What this task involves » Reproduce exactly the lines of the material beneath, from the line that contains "Task: Click the" to the line that contains "The height and", both included, and no other lines.
-- Listed entries follows --
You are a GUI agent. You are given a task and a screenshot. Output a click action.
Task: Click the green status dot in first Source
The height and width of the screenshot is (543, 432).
-- Listed entries concluded --
-- Listed entries follows --
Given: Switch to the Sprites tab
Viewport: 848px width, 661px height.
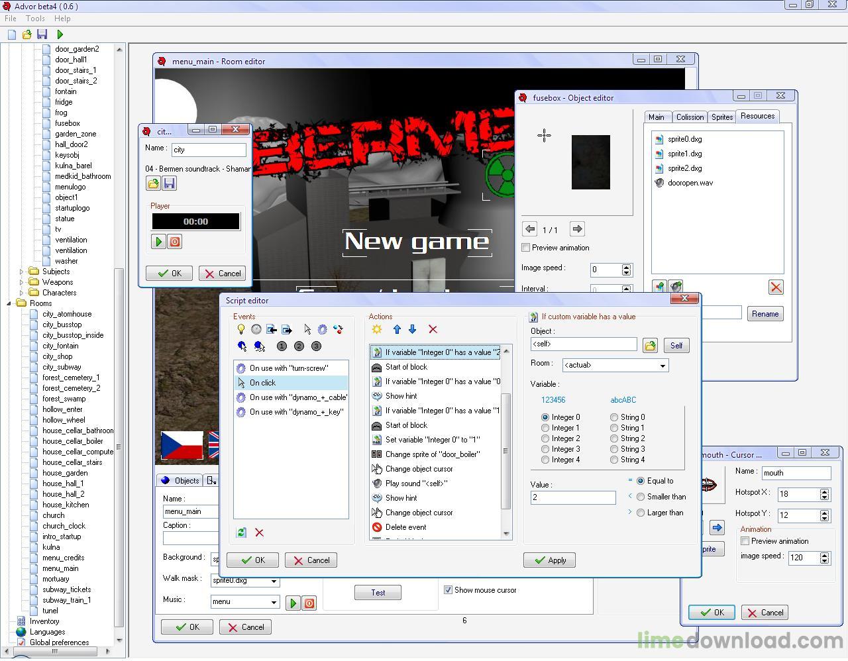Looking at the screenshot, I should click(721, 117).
-- Listed entries concluded --
-- Listed entries follows --
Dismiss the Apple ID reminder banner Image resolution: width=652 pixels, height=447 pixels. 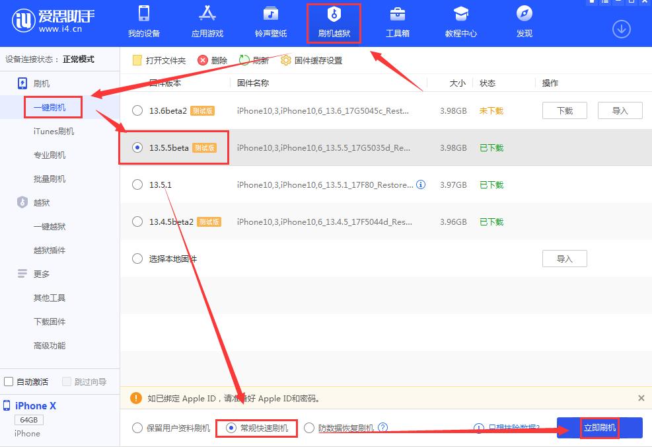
-- Listed entries concluded --
Answer to the exercise »
Task: Click the green status dot in first Source
The height and width of the screenshot is (543, 432).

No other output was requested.